__What is needed__.
Look over the listing below and report how many of its lines contain the string "Toggle", with no other words.

__Exercise data__.
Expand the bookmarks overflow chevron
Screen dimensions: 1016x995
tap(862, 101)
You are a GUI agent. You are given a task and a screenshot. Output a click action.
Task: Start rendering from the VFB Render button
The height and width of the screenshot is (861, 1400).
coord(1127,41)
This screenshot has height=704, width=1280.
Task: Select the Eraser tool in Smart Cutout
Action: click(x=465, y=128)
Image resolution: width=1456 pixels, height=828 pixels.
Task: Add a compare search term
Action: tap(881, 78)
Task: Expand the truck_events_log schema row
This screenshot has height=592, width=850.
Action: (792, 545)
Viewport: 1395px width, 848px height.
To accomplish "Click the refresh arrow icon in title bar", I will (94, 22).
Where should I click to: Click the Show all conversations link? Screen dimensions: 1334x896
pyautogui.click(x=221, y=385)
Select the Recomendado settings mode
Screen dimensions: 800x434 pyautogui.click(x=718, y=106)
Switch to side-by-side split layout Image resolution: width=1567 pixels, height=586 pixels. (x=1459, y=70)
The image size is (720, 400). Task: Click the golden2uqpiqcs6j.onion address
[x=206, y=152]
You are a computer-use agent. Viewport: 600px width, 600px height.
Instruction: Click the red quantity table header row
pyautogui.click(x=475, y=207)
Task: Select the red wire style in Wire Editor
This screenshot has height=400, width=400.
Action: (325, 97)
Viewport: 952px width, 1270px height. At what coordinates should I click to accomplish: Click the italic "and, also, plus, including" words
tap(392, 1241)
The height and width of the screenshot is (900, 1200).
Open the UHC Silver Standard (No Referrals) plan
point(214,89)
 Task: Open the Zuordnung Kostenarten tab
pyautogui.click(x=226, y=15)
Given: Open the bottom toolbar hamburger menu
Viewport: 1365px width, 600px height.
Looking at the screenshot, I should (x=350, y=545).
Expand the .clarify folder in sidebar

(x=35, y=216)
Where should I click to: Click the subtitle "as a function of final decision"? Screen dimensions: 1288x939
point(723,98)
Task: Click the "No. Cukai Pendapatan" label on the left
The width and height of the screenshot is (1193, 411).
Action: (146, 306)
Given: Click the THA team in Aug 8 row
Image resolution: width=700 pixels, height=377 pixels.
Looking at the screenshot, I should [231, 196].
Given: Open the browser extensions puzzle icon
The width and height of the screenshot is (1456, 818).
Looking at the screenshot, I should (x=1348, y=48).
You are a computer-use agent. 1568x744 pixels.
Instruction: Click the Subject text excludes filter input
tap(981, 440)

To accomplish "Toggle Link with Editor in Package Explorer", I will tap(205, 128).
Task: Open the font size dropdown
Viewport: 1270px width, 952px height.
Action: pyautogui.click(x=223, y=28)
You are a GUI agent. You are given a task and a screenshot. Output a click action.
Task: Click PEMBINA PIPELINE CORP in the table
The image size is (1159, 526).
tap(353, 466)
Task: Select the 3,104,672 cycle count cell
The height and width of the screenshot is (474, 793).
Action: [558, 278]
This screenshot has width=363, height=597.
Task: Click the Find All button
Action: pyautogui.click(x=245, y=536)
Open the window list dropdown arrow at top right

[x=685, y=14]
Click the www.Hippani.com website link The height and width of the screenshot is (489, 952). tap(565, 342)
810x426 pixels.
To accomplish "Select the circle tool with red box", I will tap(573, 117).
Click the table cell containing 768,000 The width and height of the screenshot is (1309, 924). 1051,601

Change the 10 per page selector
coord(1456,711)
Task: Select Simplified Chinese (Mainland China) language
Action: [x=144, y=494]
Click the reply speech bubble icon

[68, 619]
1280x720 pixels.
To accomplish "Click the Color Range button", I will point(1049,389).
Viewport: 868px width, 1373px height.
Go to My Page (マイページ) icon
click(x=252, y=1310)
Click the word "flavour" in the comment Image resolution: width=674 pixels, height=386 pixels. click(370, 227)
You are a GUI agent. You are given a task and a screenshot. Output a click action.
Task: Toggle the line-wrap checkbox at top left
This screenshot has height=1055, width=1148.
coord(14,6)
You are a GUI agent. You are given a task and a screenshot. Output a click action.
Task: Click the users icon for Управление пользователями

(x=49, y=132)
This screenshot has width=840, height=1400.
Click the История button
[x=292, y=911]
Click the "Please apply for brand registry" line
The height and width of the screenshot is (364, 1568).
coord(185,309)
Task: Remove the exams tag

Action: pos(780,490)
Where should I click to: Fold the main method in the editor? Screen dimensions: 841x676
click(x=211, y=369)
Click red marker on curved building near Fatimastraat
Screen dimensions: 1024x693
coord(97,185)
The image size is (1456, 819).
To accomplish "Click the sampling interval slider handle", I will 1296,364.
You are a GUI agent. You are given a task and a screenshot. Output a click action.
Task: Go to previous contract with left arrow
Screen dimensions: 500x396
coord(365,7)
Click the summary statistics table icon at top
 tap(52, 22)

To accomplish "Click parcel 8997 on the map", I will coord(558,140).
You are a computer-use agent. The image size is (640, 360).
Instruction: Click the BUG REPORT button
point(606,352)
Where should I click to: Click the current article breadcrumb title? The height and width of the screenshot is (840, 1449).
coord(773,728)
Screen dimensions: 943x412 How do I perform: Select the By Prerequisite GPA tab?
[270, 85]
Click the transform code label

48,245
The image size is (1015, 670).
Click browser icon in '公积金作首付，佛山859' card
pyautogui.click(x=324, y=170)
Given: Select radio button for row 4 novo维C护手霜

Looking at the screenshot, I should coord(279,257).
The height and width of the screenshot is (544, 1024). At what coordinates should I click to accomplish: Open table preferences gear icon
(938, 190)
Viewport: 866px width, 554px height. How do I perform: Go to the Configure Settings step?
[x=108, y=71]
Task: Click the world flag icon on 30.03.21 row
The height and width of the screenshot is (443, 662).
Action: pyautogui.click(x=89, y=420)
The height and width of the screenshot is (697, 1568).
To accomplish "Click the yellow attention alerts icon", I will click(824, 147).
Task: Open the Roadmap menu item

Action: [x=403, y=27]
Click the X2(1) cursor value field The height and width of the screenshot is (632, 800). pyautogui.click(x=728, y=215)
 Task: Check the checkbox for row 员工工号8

__Task result__.
2